## Material for this task
**********

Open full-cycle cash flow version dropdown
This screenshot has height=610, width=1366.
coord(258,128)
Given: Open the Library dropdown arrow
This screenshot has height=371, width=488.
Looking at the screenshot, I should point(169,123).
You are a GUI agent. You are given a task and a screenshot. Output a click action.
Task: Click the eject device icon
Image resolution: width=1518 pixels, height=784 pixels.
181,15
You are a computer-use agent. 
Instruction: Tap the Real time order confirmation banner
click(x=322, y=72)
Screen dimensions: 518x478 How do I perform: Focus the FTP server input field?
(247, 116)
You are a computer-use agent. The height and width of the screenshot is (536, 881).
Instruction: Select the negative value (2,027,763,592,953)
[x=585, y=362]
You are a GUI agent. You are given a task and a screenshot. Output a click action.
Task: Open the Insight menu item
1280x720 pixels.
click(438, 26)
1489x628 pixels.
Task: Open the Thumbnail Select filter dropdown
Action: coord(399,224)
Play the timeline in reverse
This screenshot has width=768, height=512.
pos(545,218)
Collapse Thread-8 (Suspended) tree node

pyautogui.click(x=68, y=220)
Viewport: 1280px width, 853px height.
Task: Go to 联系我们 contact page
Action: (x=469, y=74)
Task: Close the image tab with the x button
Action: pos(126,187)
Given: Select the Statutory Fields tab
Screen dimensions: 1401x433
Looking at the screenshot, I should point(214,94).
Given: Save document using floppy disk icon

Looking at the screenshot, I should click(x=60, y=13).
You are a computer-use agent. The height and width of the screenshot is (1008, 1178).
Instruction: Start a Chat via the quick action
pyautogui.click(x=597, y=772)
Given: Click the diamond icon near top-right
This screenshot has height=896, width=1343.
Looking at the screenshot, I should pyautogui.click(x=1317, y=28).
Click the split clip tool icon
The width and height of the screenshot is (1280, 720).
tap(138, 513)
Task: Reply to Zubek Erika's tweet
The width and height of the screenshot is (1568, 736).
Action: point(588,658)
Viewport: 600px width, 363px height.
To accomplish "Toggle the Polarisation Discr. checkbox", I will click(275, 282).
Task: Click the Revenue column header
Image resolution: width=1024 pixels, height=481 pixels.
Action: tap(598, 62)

**********

## Exercise
Copy the full listing verbatim.

## Output of the task
Open full-cycle cash flow version dropdown
This screenshot has height=610, width=1366.
coord(258,128)
Given: Open the Library dropdown arrow
This screenshot has height=371, width=488.
Looking at the screenshot, I should point(169,123).
You are a GUI agent. You are given a task and a screenshot. Output a click action.
Task: Click the eject device icon
Image resolution: width=1518 pixels, height=784 pixels.
181,15
You are a computer-use agent. 
Instruction: Tap the Real time order confirmation banner
click(x=322, y=72)
Screen dimensions: 518x478 How do I perform: Focus the FTP server input field?
(247, 116)
You are a computer-use agent. The height and width of the screenshot is (536, 881).
Instruction: Select the negative value (2,027,763,592,953)
[x=585, y=362]
You are a GUI agent. You are given a task and a screenshot. Output a click action.
Task: Open the Insight menu item
1280x720 pixels.
click(438, 26)
1489x628 pixels.
Task: Open the Thumbnail Select filter dropdown
Action: coord(399,224)
Play the timeline in reverse
This screenshot has width=768, height=512.
pos(545,218)
Collapse Thread-8 (Suspended) tree node

pyautogui.click(x=68, y=220)
Viewport: 1280px width, 853px height.
Task: Go to 联系我们 contact page
Action: (x=469, y=74)
Task: Close the image tab with the x button
Action: pos(126,187)
Given: Select the Statutory Fields tab
Screen dimensions: 1401x433
Looking at the screenshot, I should point(214,94).
Given: Save document using floppy disk icon

Looking at the screenshot, I should click(x=60, y=13).
You are a computer-use agent. The height and width of the screenshot is (1008, 1178).
Instruction: Start a Chat via the quick action
pyautogui.click(x=597, y=772)
Given: Click the diamond icon near top-right
This screenshot has height=896, width=1343.
Looking at the screenshot, I should pyautogui.click(x=1317, y=28).
Click the split clip tool icon
The width and height of the screenshot is (1280, 720).
tap(138, 513)
Task: Reply to Zubek Erika's tweet
The width and height of the screenshot is (1568, 736).
Action: point(588,658)
Viewport: 600px width, 363px height.
To accomplish "Toggle the Polarisation Discr. checkbox", I will click(275, 282).
Task: Click the Revenue column header
Image resolution: width=1024 pixels, height=481 pixels.
Action: tap(598, 62)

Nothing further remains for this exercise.